Venezia72 – Looking for Grace: recensione

Una fuga fatta con leggerezza stipula, in Looking for Grace, presentato stamane alla 72ma Mostra del Cinema di Venezia, una rosa di eventi buffi e contorti in cui il lieto fine sembra avvicinarsi gradualmente, salvo poi volatilizzarsi in un batter d’occhio, quasi senza alcun dolore.
La storia raccontata dalla regista australiana Sue Brooks, unica donna in gara insieme a Laurie Anderson, è quella di un’adolescente, la ribelle e carina quindicenne Grace (Odessa Young), la quale decide di scappare via insieme alla sua migliore amica (Sappho, interpretata da Kenya Pearson), derubando ai genitori una cifra alquanto considerevole di denaro.
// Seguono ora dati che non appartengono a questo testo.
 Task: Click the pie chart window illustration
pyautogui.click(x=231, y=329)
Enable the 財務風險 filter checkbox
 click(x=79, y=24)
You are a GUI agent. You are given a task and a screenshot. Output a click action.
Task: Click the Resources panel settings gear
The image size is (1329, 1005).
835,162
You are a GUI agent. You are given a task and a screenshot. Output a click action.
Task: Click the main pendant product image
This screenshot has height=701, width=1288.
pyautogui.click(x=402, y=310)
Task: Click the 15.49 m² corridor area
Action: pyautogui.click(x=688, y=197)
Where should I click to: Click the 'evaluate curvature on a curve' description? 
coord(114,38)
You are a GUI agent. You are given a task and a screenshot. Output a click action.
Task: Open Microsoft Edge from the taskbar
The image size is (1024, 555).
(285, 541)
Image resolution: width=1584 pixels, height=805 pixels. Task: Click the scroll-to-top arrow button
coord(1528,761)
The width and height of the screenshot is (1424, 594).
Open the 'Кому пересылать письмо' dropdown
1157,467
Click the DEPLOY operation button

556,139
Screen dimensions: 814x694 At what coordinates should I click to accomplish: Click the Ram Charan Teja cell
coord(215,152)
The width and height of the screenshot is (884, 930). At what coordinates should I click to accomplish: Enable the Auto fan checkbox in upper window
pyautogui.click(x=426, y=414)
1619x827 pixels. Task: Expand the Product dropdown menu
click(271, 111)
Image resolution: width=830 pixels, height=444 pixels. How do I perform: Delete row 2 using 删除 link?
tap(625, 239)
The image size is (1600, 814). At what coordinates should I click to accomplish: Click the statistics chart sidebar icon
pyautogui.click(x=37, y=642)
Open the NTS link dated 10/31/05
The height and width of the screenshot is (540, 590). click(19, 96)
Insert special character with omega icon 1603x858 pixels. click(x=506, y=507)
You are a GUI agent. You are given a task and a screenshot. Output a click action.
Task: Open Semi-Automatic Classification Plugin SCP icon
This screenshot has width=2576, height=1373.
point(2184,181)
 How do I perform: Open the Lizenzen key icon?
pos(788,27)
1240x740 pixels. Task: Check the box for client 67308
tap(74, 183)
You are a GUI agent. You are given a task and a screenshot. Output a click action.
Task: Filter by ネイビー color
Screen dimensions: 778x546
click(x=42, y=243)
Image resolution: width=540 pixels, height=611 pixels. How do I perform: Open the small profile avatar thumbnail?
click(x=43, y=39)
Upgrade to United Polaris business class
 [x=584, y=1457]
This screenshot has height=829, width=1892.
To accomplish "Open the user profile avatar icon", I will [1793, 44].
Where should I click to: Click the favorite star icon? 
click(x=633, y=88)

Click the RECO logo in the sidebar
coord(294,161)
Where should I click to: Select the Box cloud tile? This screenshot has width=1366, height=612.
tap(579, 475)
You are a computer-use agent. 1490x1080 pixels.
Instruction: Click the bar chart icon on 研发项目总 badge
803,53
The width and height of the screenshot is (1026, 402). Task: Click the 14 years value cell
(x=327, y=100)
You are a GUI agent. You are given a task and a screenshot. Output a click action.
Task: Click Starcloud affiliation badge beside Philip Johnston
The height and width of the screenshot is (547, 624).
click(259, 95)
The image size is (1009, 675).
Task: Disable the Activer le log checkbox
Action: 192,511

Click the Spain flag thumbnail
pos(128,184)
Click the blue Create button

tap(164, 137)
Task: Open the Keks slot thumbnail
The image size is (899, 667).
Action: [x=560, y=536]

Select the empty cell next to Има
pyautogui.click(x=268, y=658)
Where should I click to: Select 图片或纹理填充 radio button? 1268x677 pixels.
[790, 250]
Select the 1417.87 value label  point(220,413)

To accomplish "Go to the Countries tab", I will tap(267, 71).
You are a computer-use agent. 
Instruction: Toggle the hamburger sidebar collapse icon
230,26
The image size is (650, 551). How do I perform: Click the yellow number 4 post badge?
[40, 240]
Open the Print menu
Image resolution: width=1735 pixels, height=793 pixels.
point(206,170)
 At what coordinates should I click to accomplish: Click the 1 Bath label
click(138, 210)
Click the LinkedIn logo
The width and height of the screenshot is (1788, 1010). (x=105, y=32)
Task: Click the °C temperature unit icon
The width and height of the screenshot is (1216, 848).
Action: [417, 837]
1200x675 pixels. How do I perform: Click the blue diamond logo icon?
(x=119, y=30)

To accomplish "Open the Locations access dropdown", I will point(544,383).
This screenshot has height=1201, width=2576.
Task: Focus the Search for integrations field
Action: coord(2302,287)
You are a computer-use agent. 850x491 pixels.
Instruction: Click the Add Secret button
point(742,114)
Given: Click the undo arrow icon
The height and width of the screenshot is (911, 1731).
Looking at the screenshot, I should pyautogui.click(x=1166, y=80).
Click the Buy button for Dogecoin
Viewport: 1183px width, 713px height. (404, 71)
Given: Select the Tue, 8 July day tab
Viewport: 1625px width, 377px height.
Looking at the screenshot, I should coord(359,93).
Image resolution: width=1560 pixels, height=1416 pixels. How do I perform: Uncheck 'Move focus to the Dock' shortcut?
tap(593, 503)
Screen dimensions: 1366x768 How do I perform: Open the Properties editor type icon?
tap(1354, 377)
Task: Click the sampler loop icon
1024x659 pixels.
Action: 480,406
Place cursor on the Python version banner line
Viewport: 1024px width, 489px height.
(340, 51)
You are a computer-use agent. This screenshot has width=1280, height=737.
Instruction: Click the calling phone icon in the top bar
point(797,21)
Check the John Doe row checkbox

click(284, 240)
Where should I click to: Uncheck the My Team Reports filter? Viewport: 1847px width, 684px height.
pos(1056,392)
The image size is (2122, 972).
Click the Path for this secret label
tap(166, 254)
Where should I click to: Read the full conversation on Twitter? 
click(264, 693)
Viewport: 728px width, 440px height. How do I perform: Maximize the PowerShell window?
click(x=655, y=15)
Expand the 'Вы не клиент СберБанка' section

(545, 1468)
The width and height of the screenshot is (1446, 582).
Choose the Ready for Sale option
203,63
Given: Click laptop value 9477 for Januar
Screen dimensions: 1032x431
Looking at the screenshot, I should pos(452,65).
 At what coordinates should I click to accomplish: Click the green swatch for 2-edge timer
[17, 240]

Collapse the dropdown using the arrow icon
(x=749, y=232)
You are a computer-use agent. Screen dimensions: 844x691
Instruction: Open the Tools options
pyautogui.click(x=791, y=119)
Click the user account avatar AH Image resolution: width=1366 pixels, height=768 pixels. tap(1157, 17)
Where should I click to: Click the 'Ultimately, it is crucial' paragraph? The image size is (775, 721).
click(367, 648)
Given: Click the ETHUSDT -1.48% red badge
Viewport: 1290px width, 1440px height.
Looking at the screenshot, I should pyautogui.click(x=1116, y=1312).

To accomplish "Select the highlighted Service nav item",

La motivazione sta nell’andare a vedere il concerto di una nota band; per raggiungere il luogo ci vorrà almeno un giorno e mezzo di viaggio, ma nel bus che le conduce al sogno Grace e Sappho fanno un incontro davvero interessante: un ragazzotto apparentemente acqua e sapone farà credere a Grace di essere una principessa, iniettandole in corpo la giusta dose di adrenalina che serve a sentirsi liberi, giovani e spensierati, salvo poi risvegliarsi la mattina seguente sola e senza un soldo.

Looking for Grace: una fuga per esplorare i meandri più nascosti dei rapporti familiari

La pellicola inizia con un flashback quasi banale e scontato, ma sapientemente rilassante, tracciando le autostrade e i terreni circostanti con la stessa minuziosità fotografica del miglior pennello impressionista (quasi non si riesce a decifrare se si tratti di una panoramica stradale o di un’opera d’arte), per poi inerpicarsi nella ragnatela sentimentale di ogni personaggio. Dal meno importante al più fondamentale, tutti vengono passati al setaccio per una manciata di minuti (il film appare suddiviso in capitoli, ideali per orientare lo spettatore tra gli sbalzi temporali), necessari affinché il pubblico capisca che quella che abbiamo di fronte non è per niente una famiglia perfetta, bensì una di quella come tante, con segreti, bugie, amori mai rivelati e sensazioni mai comprese.

Looking for Grace

Dan e Denise, i genitori di Grace (interpretati rispettivamente da Richard Roxburgh e Radha Mitchel) rimangono lontani anni luce dalla situazione in cui riversano, quasi distaccati e confusi, e l’unica cosa che sanno fare è rintracciare un anziano detective privato, che più che un poliziotto in gamba sembra essere un consulente familiare.
Tra gli sprazzi di vita che la regista fa passare sotto il naso emerge in particolare la scena in cui Denise si rammarica di una tazza rotta e infine, dopo un vano tentativo di riaggiustarla, la butta via, come a voler comunicare che quando accade uno strappo tra i rapporti personali è davvero difficile ripristinare la situazione.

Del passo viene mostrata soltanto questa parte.